Okay, irony off. Taoyuan is a colander. I know people who repeatedly have accessed the country with more alcohol than it’s allowed (they should have paid taxes on that, plus leave some at customs), and also other food products. Heck, most taiwanese going abroad carry back half a supermarket worth of food in their luggage. And I don’t know anyone who has been stopped, not even once, at customs (vacuum packing the food before coming might have to do with it).
But in case they’re stopped, it’s no wonder they can bribe the officers. From what I’ve heard, it’s a common practice here to bribe the lowest officials. In other countries, high officials are fast to accept bribes, but the lower ones will go down on you like divine retribution if you even give them a hint that you’d be willing to pay them.
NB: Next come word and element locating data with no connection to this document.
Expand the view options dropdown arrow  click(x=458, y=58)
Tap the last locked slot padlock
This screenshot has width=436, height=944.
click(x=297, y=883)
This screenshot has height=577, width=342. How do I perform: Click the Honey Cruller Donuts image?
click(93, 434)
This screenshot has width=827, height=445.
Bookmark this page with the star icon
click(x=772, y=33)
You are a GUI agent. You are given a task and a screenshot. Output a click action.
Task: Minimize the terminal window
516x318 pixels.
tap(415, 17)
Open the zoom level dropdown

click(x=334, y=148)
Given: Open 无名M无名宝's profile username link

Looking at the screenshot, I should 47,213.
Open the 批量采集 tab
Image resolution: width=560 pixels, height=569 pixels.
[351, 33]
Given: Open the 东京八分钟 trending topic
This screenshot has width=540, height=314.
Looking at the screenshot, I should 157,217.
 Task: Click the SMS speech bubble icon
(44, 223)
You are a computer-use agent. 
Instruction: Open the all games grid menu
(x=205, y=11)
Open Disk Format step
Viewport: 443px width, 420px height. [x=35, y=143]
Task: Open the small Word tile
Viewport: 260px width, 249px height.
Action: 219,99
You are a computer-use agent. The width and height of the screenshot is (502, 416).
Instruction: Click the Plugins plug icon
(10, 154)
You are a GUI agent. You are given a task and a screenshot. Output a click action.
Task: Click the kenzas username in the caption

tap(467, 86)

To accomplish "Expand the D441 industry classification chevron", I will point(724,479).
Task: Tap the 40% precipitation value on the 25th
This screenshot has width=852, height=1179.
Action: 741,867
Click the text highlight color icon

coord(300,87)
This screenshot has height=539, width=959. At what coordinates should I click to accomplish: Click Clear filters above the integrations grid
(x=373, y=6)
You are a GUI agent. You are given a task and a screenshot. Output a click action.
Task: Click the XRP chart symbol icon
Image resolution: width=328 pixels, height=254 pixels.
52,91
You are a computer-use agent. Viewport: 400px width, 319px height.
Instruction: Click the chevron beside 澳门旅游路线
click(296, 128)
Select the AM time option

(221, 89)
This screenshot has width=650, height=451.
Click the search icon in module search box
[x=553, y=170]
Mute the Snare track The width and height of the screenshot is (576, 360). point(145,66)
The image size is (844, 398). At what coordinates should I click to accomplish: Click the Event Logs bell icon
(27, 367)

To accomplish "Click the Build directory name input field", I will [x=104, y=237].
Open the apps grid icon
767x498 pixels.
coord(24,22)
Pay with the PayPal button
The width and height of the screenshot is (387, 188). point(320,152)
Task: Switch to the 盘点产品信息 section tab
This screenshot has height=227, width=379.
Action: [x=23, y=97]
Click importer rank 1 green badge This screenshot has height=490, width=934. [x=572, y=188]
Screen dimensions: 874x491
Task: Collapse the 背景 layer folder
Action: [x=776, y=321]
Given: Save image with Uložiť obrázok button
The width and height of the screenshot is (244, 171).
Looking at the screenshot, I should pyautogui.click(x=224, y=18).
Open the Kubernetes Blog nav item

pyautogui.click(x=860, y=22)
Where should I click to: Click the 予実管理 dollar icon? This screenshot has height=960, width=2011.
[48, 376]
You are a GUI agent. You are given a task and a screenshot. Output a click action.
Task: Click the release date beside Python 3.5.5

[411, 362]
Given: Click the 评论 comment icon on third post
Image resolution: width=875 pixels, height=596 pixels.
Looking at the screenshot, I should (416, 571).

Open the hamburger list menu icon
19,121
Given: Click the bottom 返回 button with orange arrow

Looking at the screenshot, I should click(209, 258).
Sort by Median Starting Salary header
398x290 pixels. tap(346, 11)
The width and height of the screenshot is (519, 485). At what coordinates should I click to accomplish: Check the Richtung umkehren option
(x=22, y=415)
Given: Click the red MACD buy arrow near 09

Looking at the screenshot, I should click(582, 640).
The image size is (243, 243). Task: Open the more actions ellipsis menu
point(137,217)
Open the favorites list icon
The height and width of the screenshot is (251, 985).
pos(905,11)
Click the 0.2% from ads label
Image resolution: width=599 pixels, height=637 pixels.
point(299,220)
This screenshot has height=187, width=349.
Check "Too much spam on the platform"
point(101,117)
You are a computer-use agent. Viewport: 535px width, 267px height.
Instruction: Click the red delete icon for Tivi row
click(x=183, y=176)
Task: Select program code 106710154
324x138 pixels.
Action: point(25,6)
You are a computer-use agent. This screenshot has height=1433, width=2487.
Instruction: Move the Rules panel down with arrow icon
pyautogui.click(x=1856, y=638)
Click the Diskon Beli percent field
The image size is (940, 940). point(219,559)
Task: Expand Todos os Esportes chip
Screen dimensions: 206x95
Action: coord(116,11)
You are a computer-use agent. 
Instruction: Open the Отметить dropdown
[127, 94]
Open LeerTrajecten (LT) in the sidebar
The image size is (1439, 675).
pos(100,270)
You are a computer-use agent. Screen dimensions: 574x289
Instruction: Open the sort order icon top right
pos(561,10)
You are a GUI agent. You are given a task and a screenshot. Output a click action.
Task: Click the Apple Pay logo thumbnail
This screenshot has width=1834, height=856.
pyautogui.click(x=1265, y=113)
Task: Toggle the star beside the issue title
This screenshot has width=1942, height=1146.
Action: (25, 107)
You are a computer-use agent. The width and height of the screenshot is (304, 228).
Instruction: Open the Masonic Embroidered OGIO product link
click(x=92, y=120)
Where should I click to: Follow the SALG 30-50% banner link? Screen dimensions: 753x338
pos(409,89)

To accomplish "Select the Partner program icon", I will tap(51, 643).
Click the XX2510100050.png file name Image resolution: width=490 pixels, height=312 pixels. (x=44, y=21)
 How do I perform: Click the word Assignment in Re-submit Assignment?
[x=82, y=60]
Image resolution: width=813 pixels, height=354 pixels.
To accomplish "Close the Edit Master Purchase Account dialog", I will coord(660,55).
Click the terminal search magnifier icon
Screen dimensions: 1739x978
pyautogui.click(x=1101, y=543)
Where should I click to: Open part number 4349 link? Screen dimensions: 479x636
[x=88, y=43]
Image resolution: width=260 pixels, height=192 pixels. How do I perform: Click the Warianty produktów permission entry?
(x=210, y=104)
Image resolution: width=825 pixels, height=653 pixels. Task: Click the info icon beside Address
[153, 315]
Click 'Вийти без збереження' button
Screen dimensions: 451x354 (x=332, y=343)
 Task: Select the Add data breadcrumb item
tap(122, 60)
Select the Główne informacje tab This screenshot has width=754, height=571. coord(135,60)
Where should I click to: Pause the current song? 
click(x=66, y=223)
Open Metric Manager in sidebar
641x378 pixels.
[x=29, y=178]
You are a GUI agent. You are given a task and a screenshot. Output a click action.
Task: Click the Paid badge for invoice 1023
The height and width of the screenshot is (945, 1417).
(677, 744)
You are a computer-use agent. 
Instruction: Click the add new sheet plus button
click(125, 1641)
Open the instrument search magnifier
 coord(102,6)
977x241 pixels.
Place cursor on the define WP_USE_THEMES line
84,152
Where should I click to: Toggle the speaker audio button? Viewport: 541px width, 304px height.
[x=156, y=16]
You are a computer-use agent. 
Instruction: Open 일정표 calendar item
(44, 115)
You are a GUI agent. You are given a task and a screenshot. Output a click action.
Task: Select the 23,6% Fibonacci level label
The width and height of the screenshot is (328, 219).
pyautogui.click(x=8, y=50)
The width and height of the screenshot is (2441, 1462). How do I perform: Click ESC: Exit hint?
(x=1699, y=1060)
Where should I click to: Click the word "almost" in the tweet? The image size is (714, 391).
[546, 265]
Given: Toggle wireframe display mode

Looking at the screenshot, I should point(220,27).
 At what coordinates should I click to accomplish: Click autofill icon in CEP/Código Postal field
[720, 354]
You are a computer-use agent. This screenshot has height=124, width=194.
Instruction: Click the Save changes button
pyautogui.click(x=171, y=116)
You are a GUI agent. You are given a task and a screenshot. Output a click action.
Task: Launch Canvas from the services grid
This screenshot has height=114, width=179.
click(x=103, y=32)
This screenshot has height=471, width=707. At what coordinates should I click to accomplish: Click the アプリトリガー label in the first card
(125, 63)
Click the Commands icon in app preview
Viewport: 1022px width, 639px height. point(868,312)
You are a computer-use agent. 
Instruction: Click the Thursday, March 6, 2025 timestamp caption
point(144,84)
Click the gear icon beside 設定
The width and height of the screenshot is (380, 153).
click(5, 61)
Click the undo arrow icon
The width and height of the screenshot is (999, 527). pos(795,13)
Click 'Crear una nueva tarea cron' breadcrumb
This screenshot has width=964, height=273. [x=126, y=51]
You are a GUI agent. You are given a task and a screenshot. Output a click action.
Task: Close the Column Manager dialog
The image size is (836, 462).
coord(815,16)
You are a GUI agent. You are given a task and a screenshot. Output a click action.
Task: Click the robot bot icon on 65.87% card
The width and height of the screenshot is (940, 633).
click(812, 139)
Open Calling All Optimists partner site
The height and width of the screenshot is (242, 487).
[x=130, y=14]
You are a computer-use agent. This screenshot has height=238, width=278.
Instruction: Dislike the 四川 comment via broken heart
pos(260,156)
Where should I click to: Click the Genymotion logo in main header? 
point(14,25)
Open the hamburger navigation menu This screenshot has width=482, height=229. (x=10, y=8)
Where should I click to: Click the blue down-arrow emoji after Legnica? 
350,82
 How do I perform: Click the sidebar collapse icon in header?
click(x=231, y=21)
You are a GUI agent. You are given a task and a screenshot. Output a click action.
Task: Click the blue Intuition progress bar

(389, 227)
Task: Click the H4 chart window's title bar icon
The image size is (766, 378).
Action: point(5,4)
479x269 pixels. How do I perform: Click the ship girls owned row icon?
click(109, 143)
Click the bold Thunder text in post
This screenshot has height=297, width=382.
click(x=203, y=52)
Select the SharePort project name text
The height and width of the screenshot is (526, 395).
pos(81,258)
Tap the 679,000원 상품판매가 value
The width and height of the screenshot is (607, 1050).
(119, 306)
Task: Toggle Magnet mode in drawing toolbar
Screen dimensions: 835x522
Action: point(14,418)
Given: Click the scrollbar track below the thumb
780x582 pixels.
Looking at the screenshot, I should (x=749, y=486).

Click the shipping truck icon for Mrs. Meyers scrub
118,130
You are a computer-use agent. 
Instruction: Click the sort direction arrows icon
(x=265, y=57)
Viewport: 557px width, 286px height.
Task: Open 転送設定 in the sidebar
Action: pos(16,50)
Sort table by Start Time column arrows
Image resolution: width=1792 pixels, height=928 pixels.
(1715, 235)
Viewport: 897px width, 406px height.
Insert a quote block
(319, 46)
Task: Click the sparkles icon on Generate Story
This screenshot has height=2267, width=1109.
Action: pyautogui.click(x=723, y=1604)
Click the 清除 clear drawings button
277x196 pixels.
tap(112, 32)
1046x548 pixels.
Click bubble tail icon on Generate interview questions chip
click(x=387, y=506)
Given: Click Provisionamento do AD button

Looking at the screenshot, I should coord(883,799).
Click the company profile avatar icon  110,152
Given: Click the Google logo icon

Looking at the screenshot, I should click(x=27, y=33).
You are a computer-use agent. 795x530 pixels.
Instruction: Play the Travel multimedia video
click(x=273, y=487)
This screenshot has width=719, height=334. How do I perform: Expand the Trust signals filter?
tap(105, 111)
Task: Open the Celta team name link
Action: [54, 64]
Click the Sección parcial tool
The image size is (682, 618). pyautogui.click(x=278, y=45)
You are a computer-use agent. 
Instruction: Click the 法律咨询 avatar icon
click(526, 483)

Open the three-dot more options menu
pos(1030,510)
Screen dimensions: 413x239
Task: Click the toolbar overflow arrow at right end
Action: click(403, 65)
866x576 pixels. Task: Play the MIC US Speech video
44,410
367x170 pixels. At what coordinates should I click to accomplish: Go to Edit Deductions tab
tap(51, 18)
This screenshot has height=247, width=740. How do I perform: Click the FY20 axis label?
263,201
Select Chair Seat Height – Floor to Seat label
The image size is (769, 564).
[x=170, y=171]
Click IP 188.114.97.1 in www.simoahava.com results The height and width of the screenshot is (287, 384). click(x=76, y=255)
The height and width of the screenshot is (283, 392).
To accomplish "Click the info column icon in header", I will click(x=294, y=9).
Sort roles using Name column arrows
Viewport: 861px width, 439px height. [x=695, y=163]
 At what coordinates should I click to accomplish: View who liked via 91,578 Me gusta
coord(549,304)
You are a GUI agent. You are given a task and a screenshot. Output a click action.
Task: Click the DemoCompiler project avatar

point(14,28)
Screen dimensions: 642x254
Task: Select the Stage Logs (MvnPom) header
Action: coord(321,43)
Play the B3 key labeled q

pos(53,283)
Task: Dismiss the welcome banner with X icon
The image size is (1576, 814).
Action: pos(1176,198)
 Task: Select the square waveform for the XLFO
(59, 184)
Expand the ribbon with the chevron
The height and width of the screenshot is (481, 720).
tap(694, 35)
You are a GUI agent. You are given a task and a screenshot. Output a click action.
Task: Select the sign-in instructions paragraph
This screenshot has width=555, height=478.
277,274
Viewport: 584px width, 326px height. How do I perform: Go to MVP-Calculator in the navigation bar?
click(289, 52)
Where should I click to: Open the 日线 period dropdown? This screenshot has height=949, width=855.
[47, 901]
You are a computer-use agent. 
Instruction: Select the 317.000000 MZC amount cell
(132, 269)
They don’t take petty bribes directly in Taiwan, at least I’ve never heard of it, its mid level officials who are usually ‘on the take’ with businesses. Although even school teachers and bankers pay bribes to their higher ups to get hired or get promoted. They have to pass the exams but to be selected for the position a big red envelope is also thrown in…not necessarily directly but might be a gift at a wedding, they have lots of ways to do it. These cultured people are not so cultured as to refuse wads of cash.
Another place that bribes are paid is around vehicle testing centers in Taichung, you just go into the neighboring mechanic and they magically get your vehicle to pass for a fee. Chinese culture, 5000 years of getting around the system!